== RECORDS SUPPLIED ==
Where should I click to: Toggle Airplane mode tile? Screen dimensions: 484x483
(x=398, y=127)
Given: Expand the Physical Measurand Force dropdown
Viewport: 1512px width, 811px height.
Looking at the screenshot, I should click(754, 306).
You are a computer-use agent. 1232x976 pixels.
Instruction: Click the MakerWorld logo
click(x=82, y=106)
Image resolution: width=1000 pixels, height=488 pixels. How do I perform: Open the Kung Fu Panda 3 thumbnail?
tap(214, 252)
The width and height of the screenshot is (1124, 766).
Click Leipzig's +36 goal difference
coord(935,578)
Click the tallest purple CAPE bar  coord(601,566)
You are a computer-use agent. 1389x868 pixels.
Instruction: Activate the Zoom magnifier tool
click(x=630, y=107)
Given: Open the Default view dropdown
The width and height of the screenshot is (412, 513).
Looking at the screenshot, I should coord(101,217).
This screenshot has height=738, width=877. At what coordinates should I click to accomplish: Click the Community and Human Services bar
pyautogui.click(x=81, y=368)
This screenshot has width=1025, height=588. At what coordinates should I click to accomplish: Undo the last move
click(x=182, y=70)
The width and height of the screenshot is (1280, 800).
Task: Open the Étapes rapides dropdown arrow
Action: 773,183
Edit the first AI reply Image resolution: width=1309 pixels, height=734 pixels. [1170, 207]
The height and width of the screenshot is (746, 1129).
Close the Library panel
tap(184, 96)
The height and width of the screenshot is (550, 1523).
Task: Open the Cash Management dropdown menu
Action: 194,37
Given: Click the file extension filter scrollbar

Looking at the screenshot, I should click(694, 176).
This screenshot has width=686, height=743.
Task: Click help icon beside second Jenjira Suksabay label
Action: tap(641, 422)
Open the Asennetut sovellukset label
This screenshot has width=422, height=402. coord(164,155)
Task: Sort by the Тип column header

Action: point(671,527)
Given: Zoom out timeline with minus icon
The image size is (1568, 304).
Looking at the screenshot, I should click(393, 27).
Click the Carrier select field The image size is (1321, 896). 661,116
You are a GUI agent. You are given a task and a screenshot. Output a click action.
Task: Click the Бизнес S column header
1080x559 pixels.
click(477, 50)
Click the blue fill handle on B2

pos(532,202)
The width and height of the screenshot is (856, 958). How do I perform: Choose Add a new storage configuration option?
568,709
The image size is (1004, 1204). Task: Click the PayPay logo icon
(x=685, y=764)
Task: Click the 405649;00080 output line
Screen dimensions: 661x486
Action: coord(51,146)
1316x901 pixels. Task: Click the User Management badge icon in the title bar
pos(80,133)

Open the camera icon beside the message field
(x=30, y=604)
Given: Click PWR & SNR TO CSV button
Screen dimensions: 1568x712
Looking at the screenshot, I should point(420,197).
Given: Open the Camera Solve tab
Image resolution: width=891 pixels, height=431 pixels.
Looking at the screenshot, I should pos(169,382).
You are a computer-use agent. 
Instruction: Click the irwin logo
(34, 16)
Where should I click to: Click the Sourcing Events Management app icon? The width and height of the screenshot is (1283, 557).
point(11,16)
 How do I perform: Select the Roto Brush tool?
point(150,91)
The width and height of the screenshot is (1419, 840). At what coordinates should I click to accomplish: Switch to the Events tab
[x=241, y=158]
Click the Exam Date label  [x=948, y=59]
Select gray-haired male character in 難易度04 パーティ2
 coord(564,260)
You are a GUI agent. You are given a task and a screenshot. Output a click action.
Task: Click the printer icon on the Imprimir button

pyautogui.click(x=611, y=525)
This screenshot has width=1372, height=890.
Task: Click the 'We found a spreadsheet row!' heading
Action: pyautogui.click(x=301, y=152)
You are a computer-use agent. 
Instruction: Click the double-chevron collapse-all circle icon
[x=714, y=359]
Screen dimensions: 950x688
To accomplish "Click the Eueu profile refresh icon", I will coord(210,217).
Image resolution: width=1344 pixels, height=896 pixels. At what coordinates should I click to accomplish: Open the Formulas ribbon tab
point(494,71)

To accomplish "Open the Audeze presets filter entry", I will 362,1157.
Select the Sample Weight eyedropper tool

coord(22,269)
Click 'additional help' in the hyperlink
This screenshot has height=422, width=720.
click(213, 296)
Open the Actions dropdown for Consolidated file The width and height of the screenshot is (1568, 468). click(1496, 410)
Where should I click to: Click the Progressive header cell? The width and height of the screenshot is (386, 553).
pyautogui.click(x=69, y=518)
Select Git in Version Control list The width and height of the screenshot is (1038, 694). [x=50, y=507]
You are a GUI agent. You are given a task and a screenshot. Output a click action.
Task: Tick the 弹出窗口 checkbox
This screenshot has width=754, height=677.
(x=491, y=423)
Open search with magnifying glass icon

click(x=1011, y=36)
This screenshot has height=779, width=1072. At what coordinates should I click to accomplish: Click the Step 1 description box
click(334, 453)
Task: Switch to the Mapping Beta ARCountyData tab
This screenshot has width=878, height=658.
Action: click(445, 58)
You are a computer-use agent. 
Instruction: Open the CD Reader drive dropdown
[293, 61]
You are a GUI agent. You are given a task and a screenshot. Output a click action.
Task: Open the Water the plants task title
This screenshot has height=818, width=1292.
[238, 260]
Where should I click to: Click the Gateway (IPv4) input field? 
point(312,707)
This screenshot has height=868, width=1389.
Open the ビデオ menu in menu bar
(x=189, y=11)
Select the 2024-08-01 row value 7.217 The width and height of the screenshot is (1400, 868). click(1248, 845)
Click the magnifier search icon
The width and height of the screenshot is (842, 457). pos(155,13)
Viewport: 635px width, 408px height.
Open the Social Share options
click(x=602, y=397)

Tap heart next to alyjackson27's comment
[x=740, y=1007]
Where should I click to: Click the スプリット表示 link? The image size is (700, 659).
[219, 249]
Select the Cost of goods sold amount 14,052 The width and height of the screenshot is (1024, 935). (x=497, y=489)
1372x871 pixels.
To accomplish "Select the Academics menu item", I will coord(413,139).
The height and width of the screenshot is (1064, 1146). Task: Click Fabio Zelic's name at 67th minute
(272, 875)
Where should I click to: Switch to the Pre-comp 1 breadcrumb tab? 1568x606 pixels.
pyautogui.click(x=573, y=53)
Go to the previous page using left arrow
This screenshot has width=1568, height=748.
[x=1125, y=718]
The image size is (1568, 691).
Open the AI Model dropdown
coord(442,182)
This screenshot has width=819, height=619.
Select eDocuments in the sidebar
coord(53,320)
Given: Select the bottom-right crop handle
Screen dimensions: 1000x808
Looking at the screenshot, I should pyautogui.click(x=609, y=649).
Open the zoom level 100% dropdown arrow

== YOUR GOAL ==
Each line of the data should be transcribed exactly.

== TASK OUTPUT ==
Where should I click to: Toggle Airplane mode tile? Screen dimensions: 484x483
(x=398, y=127)
Given: Expand the Physical Measurand Force dropdown
Viewport: 1512px width, 811px height.
Looking at the screenshot, I should click(754, 306).
You are a computer-use agent. 1232x976 pixels.
Instruction: Click the MakerWorld logo
click(x=82, y=106)
Image resolution: width=1000 pixels, height=488 pixels. How do I perform: Open the Kung Fu Panda 3 thumbnail?
tap(214, 252)
The width and height of the screenshot is (1124, 766).
Click Leipzig's +36 goal difference
coord(935,578)
Click the tallest purple CAPE bar  coord(601,566)
You are a computer-use agent. 1389x868 pixels.
Instruction: Activate the Zoom magnifier tool
click(x=630, y=107)
Given: Open the Default view dropdown
The width and height of the screenshot is (412, 513).
Looking at the screenshot, I should coord(101,217).
This screenshot has height=738, width=877. At what coordinates should I click to accomplish: Click the Community and Human Services bar
pyautogui.click(x=81, y=368)
This screenshot has width=1025, height=588. At what coordinates should I click to accomplish: Undo the last move
click(x=182, y=70)
The width and height of the screenshot is (1280, 800).
Task: Open the Étapes rapides dropdown arrow
Action: 773,183
Edit the first AI reply Image resolution: width=1309 pixels, height=734 pixels. [1170, 207]
The height and width of the screenshot is (746, 1129).
Close the Library panel
tap(184, 96)
The height and width of the screenshot is (550, 1523).
Task: Open the Cash Management dropdown menu
Action: 194,37
Given: Click the file extension filter scrollbar

Looking at the screenshot, I should click(694, 176).
This screenshot has width=686, height=743.
Task: Click help icon beside second Jenjira Suksabay label
Action: tap(641, 422)
Open the Asennetut sovellukset label
This screenshot has width=422, height=402. coord(164,155)
Task: Sort by the Тип column header

Action: point(671,527)
Given: Zoom out timeline with minus icon
The image size is (1568, 304).
Looking at the screenshot, I should click(393, 27).
Click the Carrier select field The image size is (1321, 896). 661,116
You are a GUI agent. You are given a task and a screenshot. Output a click action.
Task: Click the Бизнес S column header
1080x559 pixels.
click(477, 50)
Click the blue fill handle on B2

pos(532,202)
The width and height of the screenshot is (856, 958). How do I perform: Choose Add a new storage configuration option?
568,709
The image size is (1004, 1204). Task: Click the PayPay logo icon
(x=685, y=764)
Task: Click the 405649;00080 output line
Screen dimensions: 661x486
Action: coord(51,146)
1316x901 pixels. Task: Click the User Management badge icon in the title bar
pos(80,133)

Open the camera icon beside the message field
(x=30, y=604)
Given: Click PWR & SNR TO CSV button
Screen dimensions: 1568x712
Looking at the screenshot, I should point(420,197).
Given: Open the Camera Solve tab
Image resolution: width=891 pixels, height=431 pixels.
Looking at the screenshot, I should pos(169,382).
You are a computer-use agent. 
Instruction: Click the irwin logo
(34, 16)
Where should I click to: Click the Sourcing Events Management app icon? The width and height of the screenshot is (1283, 557).
point(11,16)
 How do I perform: Select the Roto Brush tool?
point(150,91)
The width and height of the screenshot is (1419, 840). At what coordinates should I click to accomplish: Switch to the Events tab
[x=241, y=158]
Click the Exam Date label  [x=948, y=59]
Select gray-haired male character in 難易度04 パーティ2
 coord(564,260)
You are a GUI agent. You are given a task and a screenshot. Output a click action.
Task: Click the printer icon on the Imprimir button

pyautogui.click(x=611, y=525)
This screenshot has width=1372, height=890.
Task: Click the 'We found a spreadsheet row!' heading
Action: pyautogui.click(x=301, y=152)
You are a computer-use agent. 
Instruction: Click the double-chevron collapse-all circle icon
[x=714, y=359]
Screen dimensions: 950x688
To accomplish "Click the Eueu profile refresh icon", I will coord(210,217).
Image resolution: width=1344 pixels, height=896 pixels. At what coordinates should I click to accomplish: Open the Formulas ribbon tab
point(494,71)

To accomplish "Open the Audeze presets filter entry", I will 362,1157.
Select the Sample Weight eyedropper tool

coord(22,269)
Click 'additional help' in the hyperlink
This screenshot has height=422, width=720.
click(213, 296)
Open the Actions dropdown for Consolidated file The width and height of the screenshot is (1568, 468). click(1496, 410)
Where should I click to: Click the Progressive header cell? The width and height of the screenshot is (386, 553).
pyautogui.click(x=69, y=518)
Select Git in Version Control list The width and height of the screenshot is (1038, 694). [x=50, y=507]
You are a GUI agent. You are given a task and a screenshot. Output a click action.
Task: Tick the 弹出窗口 checkbox
This screenshot has width=754, height=677.
(x=491, y=423)
Open search with magnifying glass icon

click(x=1011, y=36)
This screenshot has height=779, width=1072. At what coordinates should I click to accomplish: Click the Step 1 description box
click(334, 453)
Task: Switch to the Mapping Beta ARCountyData tab
This screenshot has width=878, height=658.
Action: click(445, 58)
You are a computer-use agent. 
Instruction: Open the CD Reader drive dropdown
[293, 61]
You are a GUI agent. You are given a task and a screenshot. Output a click action.
Task: Open the Water the plants task title
This screenshot has height=818, width=1292.
[238, 260]
Where should I click to: Click the Gateway (IPv4) input field? 
point(312,707)
This screenshot has height=868, width=1389.
Open the ビデオ menu in menu bar
(x=189, y=11)
Select the 2024-08-01 row value 7.217 The width and height of the screenshot is (1400, 868). click(1248, 845)
Click the magnifier search icon
The width and height of the screenshot is (842, 457). pos(155,13)
Viewport: 635px width, 408px height.
Open the Social Share options
click(x=602, y=397)

Tap heart next to alyjackson27's comment
[x=740, y=1007]
Where should I click to: Click the スプリット表示 link? The image size is (700, 659).
[219, 249]
Select the Cost of goods sold amount 14,052 The width and height of the screenshot is (1024, 935). (x=497, y=489)
1372x871 pixels.
To accomplish "Select the Academics menu item", I will coord(413,139).
The height and width of the screenshot is (1064, 1146). Task: Click Fabio Zelic's name at 67th minute
(272, 875)
Where should I click to: Switch to the Pre-comp 1 breadcrumb tab? 1568x606 pixels.
pyautogui.click(x=573, y=53)
Go to the previous page using left arrow
This screenshot has width=1568, height=748.
[x=1125, y=718]
The image size is (1568, 691).
Open the AI Model dropdown
coord(442,182)
This screenshot has width=819, height=619.
Select eDocuments in the sidebar
coord(53,320)
Given: Select the bottom-right crop handle
Screen dimensions: 1000x808
Looking at the screenshot, I should pyautogui.click(x=609, y=649).
Open the zoom level 100% dropdown arrow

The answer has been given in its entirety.